Are micro options the same as mini options? These terms are sometimes used interchangeably, but they are distinct products. Mini-SPX (XSP) is 1/10th the size of SPX. "Micro" in the futures world (like MES) refers to futures contracts that are 1/10th the size of full E-mini contracts. The underlying concept — smaller notional exposure — is the same.

Do micro options qualify for Section 1256 tax treatment? XSP (Mini-SPX) does qualify, since it is a broad-based index option. Micro E-mini futures options fall under futures tax rules, which also use a 60/40 long-term/short-term split. Consult a tax professional for your specific situation.

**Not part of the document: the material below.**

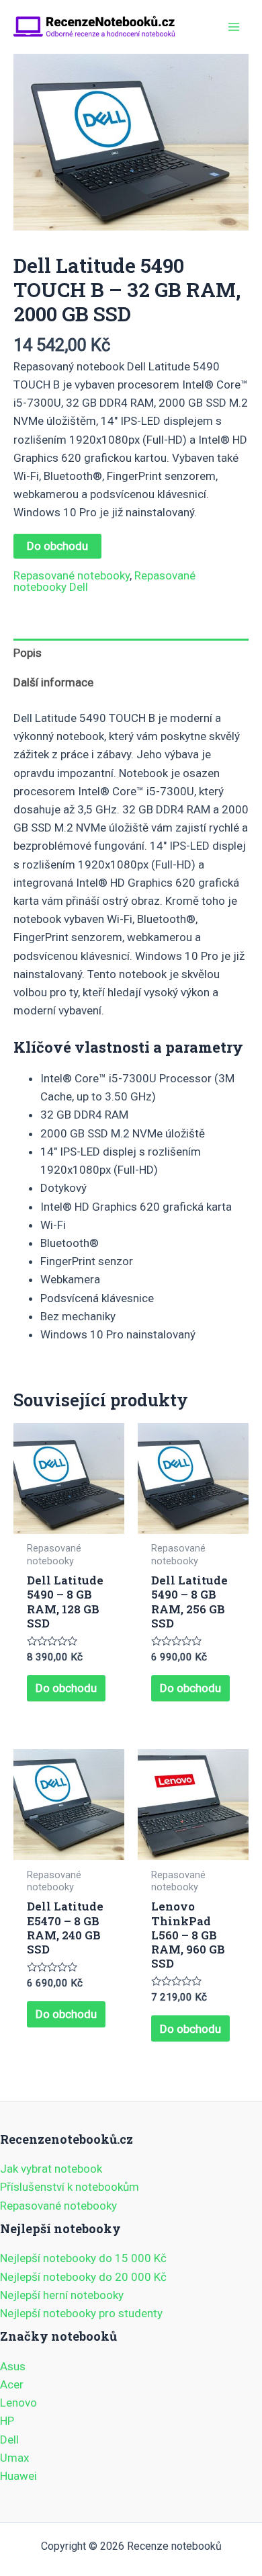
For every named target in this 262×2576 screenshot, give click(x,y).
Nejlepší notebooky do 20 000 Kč (83, 2277)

Why would anyone trade XSP instead of SPX? Account size. SPX iron condors require $10,000–$25,000+ for reasonable position sizing. XSP is accessible at $2,000–$5,000. Structurally, XSP is nearly identical to SPX — the only meaningful difference is notional size and liquidity depth.

Can you use micro options for income generation like iron condors? Yes. The mechanics are identical. The credit per contract is smaller, but so is the risk. The challenge is commission costs as a percentage of premium — on a $50 credit per XSP contract, a $1 commission round-trip is 2% of the total credit, which matters for long-term profitability.

What is the minimum account size to trade XSP iron condors? Practically, $2,000–$3,000 allows trading 2–4 XSP contracts per position with standard risk management. Below $1,000, commission costs and minimum buying power requirements make iron condors difficult regardless of the product used.


Trading involves risk and losses can occur. Past performance does not guarantee future results. Options trading is not suitable for all investors. Only allocate capital you are comfortable risking.